__TASK TO CARRY OUT__. Please set down the entries below once more, exactly.
"""
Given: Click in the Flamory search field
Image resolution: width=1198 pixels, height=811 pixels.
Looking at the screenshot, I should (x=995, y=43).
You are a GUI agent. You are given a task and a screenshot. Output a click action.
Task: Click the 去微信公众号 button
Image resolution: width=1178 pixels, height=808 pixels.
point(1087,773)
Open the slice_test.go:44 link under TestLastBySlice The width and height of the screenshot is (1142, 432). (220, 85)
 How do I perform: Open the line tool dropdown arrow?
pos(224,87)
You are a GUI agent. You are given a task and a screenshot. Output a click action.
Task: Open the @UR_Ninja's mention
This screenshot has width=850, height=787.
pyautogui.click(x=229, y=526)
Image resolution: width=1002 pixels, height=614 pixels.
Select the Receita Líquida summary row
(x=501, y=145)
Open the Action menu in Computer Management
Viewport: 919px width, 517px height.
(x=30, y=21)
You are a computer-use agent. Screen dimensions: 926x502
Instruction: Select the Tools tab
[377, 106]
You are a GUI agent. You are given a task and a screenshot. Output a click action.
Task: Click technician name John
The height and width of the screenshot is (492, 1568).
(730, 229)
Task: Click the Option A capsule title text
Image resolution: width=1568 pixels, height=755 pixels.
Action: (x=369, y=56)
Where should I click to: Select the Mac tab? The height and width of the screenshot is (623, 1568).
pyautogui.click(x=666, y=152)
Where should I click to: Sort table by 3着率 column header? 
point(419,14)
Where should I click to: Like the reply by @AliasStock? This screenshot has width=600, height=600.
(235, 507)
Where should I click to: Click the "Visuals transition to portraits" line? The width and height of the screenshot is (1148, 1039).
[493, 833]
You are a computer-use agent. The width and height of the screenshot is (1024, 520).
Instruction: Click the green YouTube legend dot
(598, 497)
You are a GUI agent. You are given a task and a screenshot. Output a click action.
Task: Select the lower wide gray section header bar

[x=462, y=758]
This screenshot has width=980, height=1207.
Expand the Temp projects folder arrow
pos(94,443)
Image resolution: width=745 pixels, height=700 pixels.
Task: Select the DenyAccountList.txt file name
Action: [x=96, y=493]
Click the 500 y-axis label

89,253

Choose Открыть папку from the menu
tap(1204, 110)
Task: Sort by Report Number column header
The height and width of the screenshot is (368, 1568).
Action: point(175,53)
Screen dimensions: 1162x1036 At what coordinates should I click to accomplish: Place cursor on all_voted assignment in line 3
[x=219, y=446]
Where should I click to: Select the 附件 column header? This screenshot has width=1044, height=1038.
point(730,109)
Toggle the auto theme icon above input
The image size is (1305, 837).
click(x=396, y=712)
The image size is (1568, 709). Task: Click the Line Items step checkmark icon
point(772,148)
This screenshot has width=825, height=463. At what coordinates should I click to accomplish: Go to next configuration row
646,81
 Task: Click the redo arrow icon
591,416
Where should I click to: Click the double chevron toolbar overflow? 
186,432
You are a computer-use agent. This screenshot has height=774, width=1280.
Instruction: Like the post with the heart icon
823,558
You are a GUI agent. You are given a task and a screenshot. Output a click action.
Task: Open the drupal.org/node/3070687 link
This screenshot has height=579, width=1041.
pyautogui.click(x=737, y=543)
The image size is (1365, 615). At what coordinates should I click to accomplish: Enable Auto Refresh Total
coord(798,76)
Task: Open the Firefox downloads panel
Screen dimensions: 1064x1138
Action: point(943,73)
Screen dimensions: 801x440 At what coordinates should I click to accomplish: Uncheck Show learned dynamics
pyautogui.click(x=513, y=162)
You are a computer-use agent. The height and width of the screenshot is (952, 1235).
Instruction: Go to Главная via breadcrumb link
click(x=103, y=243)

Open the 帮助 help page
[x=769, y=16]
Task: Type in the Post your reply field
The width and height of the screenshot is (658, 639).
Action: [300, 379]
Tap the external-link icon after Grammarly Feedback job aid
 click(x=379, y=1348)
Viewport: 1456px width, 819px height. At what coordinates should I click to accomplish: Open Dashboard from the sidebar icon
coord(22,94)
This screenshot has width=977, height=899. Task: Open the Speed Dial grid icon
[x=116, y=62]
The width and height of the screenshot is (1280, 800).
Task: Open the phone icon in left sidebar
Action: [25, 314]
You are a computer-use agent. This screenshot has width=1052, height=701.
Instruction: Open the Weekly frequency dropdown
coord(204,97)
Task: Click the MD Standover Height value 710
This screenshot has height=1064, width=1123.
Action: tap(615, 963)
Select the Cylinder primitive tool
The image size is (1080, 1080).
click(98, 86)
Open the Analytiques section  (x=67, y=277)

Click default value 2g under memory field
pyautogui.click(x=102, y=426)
"""
__RESULT OF THIS TASK__.
Given: Click in the Flamory search field
Image resolution: width=1198 pixels, height=811 pixels.
Looking at the screenshot, I should (x=995, y=43).
You are a GUI agent. You are given a task and a screenshot. Output a click action.
Task: Click the 去微信公众号 button
Image resolution: width=1178 pixels, height=808 pixels.
point(1087,773)
Open the slice_test.go:44 link under TestLastBySlice The width and height of the screenshot is (1142, 432). (220, 85)
 How do I perform: Open the line tool dropdown arrow?
pos(224,87)
You are a GUI agent. You are given a task and a screenshot. Output a click action.
Task: Open the @UR_Ninja's mention
This screenshot has width=850, height=787.
pyautogui.click(x=229, y=526)
Image resolution: width=1002 pixels, height=614 pixels.
Select the Receita Líquida summary row
(x=501, y=145)
Open the Action menu in Computer Management
Viewport: 919px width, 517px height.
(x=30, y=21)
You are a computer-use agent. Screen dimensions: 926x502
Instruction: Select the Tools tab
[377, 106]
You are a GUI agent. You are given a task and a screenshot. Output a click action.
Task: Click technician name John
The height and width of the screenshot is (492, 1568).
(730, 229)
Task: Click the Option A capsule title text
Image resolution: width=1568 pixels, height=755 pixels.
Action: (x=369, y=56)
Where should I click to: Select the Mac tab? The height and width of the screenshot is (623, 1568).
pyautogui.click(x=666, y=152)
Where should I click to: Sort table by 3着率 column header? 
point(419,14)
Where should I click to: Like the reply by @AliasStock? This screenshot has width=600, height=600.
(235, 507)
Where should I click to: Click the "Visuals transition to portraits" line? The width and height of the screenshot is (1148, 1039).
[493, 833]
You are a computer-use agent. The width and height of the screenshot is (1024, 520).
Instruction: Click the green YouTube legend dot
(598, 497)
You are a GUI agent. You are given a task and a screenshot. Output a click action.
Task: Select the lower wide gray section header bar

[x=462, y=758]
This screenshot has width=980, height=1207.
Expand the Temp projects folder arrow
pos(94,443)
Image resolution: width=745 pixels, height=700 pixels.
Task: Select the DenyAccountList.txt file name
Action: [x=96, y=493]
Click the 500 y-axis label

89,253

Choose Открыть папку from the menu
tap(1204, 110)
Task: Sort by Report Number column header
The height and width of the screenshot is (368, 1568).
Action: point(175,53)
Screen dimensions: 1162x1036 At what coordinates should I click to accomplish: Place cursor on all_voted assignment in line 3
[x=219, y=446]
Where should I click to: Select the 附件 column header? This screenshot has width=1044, height=1038.
point(730,109)
Toggle the auto theme icon above input
The image size is (1305, 837).
click(x=396, y=712)
The image size is (1568, 709). Task: Click the Line Items step checkmark icon
point(772,148)
This screenshot has width=825, height=463. At what coordinates should I click to accomplish: Go to next configuration row
646,81
 Task: Click the redo arrow icon
591,416
Where should I click to: Click the double chevron toolbar overflow? 
186,432
You are a computer-use agent. This screenshot has height=774, width=1280.
Instruction: Like the post with the heart icon
823,558
You are a GUI agent. You are given a task and a screenshot. Output a click action.
Task: Open the drupal.org/node/3070687 link
This screenshot has height=579, width=1041.
pyautogui.click(x=737, y=543)
The image size is (1365, 615). At what coordinates should I click to accomplish: Enable Auto Refresh Total
coord(798,76)
Task: Open the Firefox downloads panel
Screen dimensions: 1064x1138
Action: point(943,73)
Screen dimensions: 801x440 At what coordinates should I click to accomplish: Uncheck Show learned dynamics
pyautogui.click(x=513, y=162)
You are a computer-use agent. The height and width of the screenshot is (952, 1235).
Instruction: Go to Главная via breadcrumb link
click(x=103, y=243)

Open the 帮助 help page
[x=769, y=16]
Task: Type in the Post your reply field
The width and height of the screenshot is (658, 639).
Action: [300, 379]
Tap the external-link icon after Grammarly Feedback job aid
 click(x=379, y=1348)
Viewport: 1456px width, 819px height. At what coordinates should I click to accomplish: Open Dashboard from the sidebar icon
coord(22,94)
This screenshot has width=977, height=899. Task: Open the Speed Dial grid icon
[x=116, y=62]
The width and height of the screenshot is (1280, 800).
Task: Open the phone icon in left sidebar
Action: [25, 314]
You are a computer-use agent. This screenshot has width=1052, height=701.
Instruction: Open the Weekly frequency dropdown
coord(204,97)
Task: Click the MD Standover Height value 710
This screenshot has height=1064, width=1123.
Action: tap(615, 963)
Select the Cylinder primitive tool
The image size is (1080, 1080).
click(98, 86)
Open the Analytiques section  (x=67, y=277)

Click default value 2g under memory field
pyautogui.click(x=102, y=426)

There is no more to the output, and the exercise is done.